I know people with the mindset going in to the marriage, 'If it doesn't work out, there's always divorce.' When did that become okay? How is that not a huge clue that you shouldn't marry this person now? Marriage is hard work for two people going in to it with no end in sight. You add one or more parties that are willing to cut and run as soon as they hit turbulence, and there is no way they will prevail.

They don't call them broken homes because they're healthy. This is a touchy topic because Dillon and I are both products of broken homes. I feel that we are both very blessed to have come from those with the mindset that divorce isn't an option for us. If more people had this mindset, less bad marriages would ever happen.

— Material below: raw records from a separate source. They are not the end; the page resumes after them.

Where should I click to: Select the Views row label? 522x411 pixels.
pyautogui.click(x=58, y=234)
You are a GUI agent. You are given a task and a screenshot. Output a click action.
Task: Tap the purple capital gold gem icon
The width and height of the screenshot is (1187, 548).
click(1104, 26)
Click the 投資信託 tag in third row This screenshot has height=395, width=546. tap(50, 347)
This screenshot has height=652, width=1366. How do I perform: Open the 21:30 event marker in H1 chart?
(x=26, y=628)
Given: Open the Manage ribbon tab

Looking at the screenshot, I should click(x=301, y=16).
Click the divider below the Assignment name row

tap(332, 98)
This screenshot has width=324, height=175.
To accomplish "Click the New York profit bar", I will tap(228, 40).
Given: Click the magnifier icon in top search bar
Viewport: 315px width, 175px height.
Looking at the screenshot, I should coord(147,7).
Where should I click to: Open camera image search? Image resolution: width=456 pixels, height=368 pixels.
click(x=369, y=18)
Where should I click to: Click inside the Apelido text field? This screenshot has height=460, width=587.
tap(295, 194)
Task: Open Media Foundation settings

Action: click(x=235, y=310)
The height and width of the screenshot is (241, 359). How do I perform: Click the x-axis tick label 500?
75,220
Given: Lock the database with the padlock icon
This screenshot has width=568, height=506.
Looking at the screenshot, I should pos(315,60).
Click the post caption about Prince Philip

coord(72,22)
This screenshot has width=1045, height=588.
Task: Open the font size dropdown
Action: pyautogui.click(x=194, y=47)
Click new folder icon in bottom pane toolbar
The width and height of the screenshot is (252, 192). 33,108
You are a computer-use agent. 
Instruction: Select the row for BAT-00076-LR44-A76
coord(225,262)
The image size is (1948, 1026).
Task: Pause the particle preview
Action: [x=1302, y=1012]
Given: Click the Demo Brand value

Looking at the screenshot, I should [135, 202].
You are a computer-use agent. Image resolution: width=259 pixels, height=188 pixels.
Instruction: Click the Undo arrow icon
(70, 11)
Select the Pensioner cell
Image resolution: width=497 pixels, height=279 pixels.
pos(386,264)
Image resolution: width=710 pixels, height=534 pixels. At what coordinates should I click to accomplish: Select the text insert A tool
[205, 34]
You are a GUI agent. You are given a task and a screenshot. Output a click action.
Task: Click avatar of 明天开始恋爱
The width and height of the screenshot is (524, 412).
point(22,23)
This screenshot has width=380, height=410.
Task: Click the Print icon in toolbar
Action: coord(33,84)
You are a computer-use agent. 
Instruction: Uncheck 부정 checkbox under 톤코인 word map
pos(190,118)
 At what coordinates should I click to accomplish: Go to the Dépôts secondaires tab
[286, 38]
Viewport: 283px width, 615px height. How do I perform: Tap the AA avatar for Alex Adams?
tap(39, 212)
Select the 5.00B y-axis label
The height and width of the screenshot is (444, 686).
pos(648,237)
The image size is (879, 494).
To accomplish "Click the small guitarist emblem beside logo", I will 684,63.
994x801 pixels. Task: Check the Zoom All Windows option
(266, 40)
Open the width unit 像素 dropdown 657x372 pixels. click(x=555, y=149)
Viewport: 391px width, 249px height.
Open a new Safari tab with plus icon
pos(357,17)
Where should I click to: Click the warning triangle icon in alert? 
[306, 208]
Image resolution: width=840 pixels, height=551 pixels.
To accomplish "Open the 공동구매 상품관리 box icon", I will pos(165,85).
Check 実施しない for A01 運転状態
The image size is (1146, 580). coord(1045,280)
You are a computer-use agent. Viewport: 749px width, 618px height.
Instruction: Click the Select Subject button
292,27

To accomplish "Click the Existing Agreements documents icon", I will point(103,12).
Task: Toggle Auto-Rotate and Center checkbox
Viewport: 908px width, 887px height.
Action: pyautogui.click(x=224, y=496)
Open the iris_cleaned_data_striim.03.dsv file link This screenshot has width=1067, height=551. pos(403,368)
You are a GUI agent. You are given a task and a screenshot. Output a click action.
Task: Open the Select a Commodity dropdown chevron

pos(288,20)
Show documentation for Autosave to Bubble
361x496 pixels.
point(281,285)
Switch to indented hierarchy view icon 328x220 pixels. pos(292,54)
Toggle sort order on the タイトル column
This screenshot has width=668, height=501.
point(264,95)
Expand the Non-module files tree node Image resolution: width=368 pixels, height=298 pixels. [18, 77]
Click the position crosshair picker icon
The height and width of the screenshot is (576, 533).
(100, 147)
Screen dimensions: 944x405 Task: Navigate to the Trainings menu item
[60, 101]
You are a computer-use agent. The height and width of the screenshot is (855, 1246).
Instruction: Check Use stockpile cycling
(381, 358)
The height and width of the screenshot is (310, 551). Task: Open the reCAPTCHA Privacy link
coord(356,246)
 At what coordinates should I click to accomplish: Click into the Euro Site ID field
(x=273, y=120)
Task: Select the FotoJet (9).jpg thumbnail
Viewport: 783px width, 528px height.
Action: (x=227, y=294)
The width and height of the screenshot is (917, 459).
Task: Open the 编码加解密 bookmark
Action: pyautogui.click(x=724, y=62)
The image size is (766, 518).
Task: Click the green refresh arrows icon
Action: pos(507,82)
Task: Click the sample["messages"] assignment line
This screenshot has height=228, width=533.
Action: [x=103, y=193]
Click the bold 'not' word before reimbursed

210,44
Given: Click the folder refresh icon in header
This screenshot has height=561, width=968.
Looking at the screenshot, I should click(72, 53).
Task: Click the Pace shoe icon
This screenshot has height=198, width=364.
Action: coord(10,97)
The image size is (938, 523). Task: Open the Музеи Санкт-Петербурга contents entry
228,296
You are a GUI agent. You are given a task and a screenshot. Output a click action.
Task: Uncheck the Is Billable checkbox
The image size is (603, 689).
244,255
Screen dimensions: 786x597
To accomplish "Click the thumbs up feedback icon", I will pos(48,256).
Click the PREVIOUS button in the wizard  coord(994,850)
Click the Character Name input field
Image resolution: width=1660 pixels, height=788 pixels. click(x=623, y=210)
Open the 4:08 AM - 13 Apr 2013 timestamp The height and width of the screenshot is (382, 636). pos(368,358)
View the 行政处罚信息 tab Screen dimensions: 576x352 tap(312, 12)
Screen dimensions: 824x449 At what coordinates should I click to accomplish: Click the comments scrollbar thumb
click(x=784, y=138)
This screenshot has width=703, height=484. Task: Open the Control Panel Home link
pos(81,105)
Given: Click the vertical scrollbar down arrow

Unfortunately there are so many families out there now were divorce is the best option for the family as a whole. What a tragedy. Even more terrible is the thought that so many of those situations were avoidable.

3 comments:

Sasha said...

I'm curious what prompted this train of thought? Although I agree that family is of the utmost importance and that marriage and divorce should not be taken lightly, I must admit that I disagree that "marriage is the most important union because it is the foundation of the family". Marriage is not the only possibility for a strong foundation for a family in my opinion. And, one thing I learned from my own marriage and divorce is that its really hard to know what any relationship is like unless you are actually in it. I'm so glad that you and Dillon are committed and do not see divorce as an option, however, I also feel strongly that the future is something none of us have the power to predict. Anyway . . . certainly, this is an emotionally charged subject from many different angles.

Sasha said...

i just realized the statement i put in quotes was not the actual quote. sorry. you catch my drift right? love you. (even though i sometimes think differently than you)

paul said...

Marriage is indeed the strongest foundation for creating a family. Rather, a good marriage is the strongest foundation for creating a family.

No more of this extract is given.